__PETUNJUK__:
**a)** Menurut artikel tentang butik Balenciaga di Ginza, berapa toko yang dioperasikan Balenciaga di Jepang?
**b)** Salin bagian artikel tentang butik Balenciaga di Ginza, mulai dari "Unit seluas 6.700" dan terus hingga "ini terhadap kemewahan.".

Balenciaga memadukan sejarah dan modernitas dengan sentuhan gastronomi di butik terbarunya, di Ginza, Tokyo.
Unit seluas 6.700 kaki persegi, akan dibuka untuk umum pada Sabtu (04/05) lalu, dan didesain dengan konsep Raw Architecture serta didominasi oleh beton dan baja sikat. Balenciaga mengibaratkan sifat bertumpuk butik tiga itu dengan garasi parkir, sejalan dengan pendekatan tajam dan kadang keras merek ini terhadap kemewahan.
Sebagai tandingan yang lebih lembut, merek tersebut akan menampilkan pameran sementara 13 busana langka oleh pendiri Cristóbal Balenciaga. Dengan judul “Dresses Beyond Tiime” dan disebut sebagai pameran pertama yang tampil di luar Paris, pameran ini menampilkan beberapa gaun di dalam kotak kaca, sedangkan pakaian yanh lebih rapuh ditampilkan rata dan ditopang dengan kertas tisu.
Gaun-gaun couture itu pernah menjadi milik orang-orang terkenal seperti Anne Moen Bullitt, seorang sosialita, filantropis, dan pembiak kuda dari Amerika Serikat; Duchess of Montesquiou-Fezensac; dan Marie-José Rico, putri seorang penyanyi terkenal di Opera Paris. Sebagai perpaduan antara masa lalu dan masa kini, merek ini berencana untuk menyajikan wagashi, camilan manis tradisional Jepang yang dibuat oleh Toraya—sebuah perusahaan yang didirikan di Kyoto pada awal abad ke-16—dengan logo Balenciaga modern sebagai bagian dari perayaan pembukaan.
Sebagai bentuk penghormatan lain terhadap tradisi Jepang, butik utama ini akan menjual koleksi mangkuk teh keramik dan vas dalam edisi terbatas. Barang-barang yang dibuat secara manual ini dikerjakan oleh Ginza Kuroda Touen, sebuah galeri seni Jepang yang didirikan pada tahun 1935, yang mengkhususkan diri pada keramik modern dan kontemporer serta barang antik.
Toko ini menampung semua merek terbaru busana dan aksesori untuk pria dan juga wanita, bersama dengan Balenciaga Ginza eksklusif, termasuk sepatu kets, tas Le City, dan kaos oblong yang dihiasi dengan Menara Tokyo yang ikonik, yang struktur jaringannya menyerupai Menara Eiffel di Paris.
Balenciaga mengoperasikan 37 toko di Jepang, yang telah menjadi titik terang bagi sebagian besar merek mewah Eropa, dengan pertumbuhannya di sana melampaui wilayah lain di tengah normalisasi permintaan di pasar lainnya.

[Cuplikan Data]
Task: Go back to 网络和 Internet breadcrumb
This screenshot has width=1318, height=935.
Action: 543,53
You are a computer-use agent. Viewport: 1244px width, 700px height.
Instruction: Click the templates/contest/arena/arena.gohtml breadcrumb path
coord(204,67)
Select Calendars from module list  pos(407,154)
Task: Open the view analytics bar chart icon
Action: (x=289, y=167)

__JAWABAN TIAP TUGAS__:
**a)** 37 toko.

**b)**
Unit seluas 6.700 kaki persegi, akan dibuka untuk umum pada Sabtu (04/05) lalu, dan didesain dengan konsep Raw Architecture serta didominasi oleh beton dan baja sikat. Balenciaga mengibaratkan sifat bertumpuk butik tiga itu dengan garasi parkir, sejalan dengan pendekatan tajam dan kadang keras merek ini terhadap kemewahan.